Closed andyboyd closed 5 years ago
Hi @andyboyd,
Thanks for writing in.
I've used ReplayKit2 to capture video from within an application, but not in a Broadcast Upload Extension. I had tried earlier versions of ReplayKit in iOS 10.x in an extension and didn't see the almost immediate memory warning and crash that you experienced. However, without published sample code or automated tests of this use case, I can't claim with certainty that we support it.
Do you have any ideas or advice?
This may be a silly question, but is there any chance you are leaking either the entire CMSampleBuffer or CVImageBuffer? TVIVideoFrame will CFRetain
the input CVImageBuffer, and CFRelease
it in its destructor. If you're able to share some example code, I'd be happy to take a look.
One more question, what iOS device, OS version, and SDK version are you using?
We are interested in supporting this use case. At the moment our team is wrapping up the 2.0.0 release, but once its complete we will investigate this further. Ideally, we would have published ReplayKit sample code which demonstrates a working integration with our Video SDK both in an extension and in an application.
I'll keep this ticket updated as we investigate further.
Best, Chris
I've done a bit more investigation on this now. It looks very much like it's the memory usage of the capture consumer (or something beneath it) that's causing the extension to crash. The scenario that was crashing immediately for me was by just passing the raw CVImageBuffer contained in the CMSampleBuffer to the capture consumer, which is quite a high resolution, so I tried ignoring that and passing a preallocated static image on every frame instead. That allowed me to play around with the resolution more easily.
I found that I was able to get a stable feed up and running by doing the following:
Both of which make complete sense, however a 300x200 image is not exactly going to deliver a great experience for my users.
At the moment I'm working on using VideoToolbox to scale my CVImageBuffers down to a lower resolution to see if I can get it stable that way before working on trying to optimise things as much as possible to try and get the quality up.

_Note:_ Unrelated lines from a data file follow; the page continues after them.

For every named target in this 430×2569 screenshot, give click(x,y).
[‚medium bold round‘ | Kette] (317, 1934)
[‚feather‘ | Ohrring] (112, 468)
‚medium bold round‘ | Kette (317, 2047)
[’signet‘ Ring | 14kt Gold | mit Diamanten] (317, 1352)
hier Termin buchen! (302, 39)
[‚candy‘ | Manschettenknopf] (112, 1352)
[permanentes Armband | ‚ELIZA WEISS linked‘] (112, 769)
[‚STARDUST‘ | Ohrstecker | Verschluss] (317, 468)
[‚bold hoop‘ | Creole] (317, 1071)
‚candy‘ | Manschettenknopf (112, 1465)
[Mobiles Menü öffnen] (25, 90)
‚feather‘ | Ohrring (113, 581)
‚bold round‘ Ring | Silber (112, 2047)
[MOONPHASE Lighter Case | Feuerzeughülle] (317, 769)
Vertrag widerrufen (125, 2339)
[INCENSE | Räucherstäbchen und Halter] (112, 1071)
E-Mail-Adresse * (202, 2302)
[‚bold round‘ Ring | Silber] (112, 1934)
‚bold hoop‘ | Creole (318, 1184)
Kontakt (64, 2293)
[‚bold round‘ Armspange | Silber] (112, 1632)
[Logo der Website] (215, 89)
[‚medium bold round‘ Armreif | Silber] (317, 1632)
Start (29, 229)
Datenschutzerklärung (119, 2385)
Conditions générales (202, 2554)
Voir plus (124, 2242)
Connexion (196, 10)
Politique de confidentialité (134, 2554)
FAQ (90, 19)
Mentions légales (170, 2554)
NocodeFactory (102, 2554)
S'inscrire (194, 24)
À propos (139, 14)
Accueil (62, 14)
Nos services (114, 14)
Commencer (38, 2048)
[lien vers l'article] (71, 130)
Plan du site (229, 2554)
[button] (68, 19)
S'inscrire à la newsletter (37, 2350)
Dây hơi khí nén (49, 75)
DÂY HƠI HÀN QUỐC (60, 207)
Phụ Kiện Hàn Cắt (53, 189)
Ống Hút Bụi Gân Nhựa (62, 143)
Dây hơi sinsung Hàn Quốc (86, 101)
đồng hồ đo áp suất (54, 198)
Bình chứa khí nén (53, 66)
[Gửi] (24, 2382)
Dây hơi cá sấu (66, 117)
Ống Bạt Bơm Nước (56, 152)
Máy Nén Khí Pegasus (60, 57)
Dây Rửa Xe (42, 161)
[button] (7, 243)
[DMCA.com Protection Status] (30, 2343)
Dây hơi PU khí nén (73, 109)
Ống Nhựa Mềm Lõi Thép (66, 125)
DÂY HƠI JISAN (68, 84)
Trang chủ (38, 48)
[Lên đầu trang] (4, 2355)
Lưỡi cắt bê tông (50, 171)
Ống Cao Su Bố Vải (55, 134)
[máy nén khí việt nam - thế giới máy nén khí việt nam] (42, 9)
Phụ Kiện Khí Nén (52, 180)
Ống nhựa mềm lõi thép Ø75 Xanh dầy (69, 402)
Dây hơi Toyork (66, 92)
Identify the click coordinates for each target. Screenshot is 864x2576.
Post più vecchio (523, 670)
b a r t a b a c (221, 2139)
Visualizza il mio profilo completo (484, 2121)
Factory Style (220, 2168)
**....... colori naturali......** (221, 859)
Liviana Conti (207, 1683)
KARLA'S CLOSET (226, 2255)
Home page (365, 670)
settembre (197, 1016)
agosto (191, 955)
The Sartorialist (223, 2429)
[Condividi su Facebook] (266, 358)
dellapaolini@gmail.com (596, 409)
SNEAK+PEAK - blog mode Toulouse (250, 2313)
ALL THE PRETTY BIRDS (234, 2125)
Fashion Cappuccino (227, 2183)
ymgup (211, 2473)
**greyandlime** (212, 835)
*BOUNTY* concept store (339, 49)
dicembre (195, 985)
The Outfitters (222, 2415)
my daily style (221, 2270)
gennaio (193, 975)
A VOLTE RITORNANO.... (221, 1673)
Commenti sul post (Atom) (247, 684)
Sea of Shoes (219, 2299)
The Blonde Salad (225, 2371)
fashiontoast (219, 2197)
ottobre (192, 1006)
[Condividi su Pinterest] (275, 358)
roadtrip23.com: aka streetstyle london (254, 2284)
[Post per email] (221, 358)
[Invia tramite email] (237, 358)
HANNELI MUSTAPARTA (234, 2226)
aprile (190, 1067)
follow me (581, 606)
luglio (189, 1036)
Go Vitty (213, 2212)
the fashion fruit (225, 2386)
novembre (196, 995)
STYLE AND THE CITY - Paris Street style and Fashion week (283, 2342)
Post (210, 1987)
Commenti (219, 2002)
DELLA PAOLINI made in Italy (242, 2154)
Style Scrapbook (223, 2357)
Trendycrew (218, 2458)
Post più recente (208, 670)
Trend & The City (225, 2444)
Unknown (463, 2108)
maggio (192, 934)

I'm not sure if it's helpful to you, but some other things I tried were dropping down the frame rate I was feeding to the capture consumer by only sending a frame to consume every few seconds, and I found that resolution was way more important than frame rate. Even when I only sent a frame every 10 seconds at a resolution of 640x480, it would crash on the second frame repeatably. Given that it was able to cope with 30 fps of 300x200, it seems unlikely that 2 frames of 640x480 uses more memory than it can handle. Is it possible that on receiving the second frame the capture consumer preallocates enough memory for a larger number of frames to optimise the speed of its memory allocations or something?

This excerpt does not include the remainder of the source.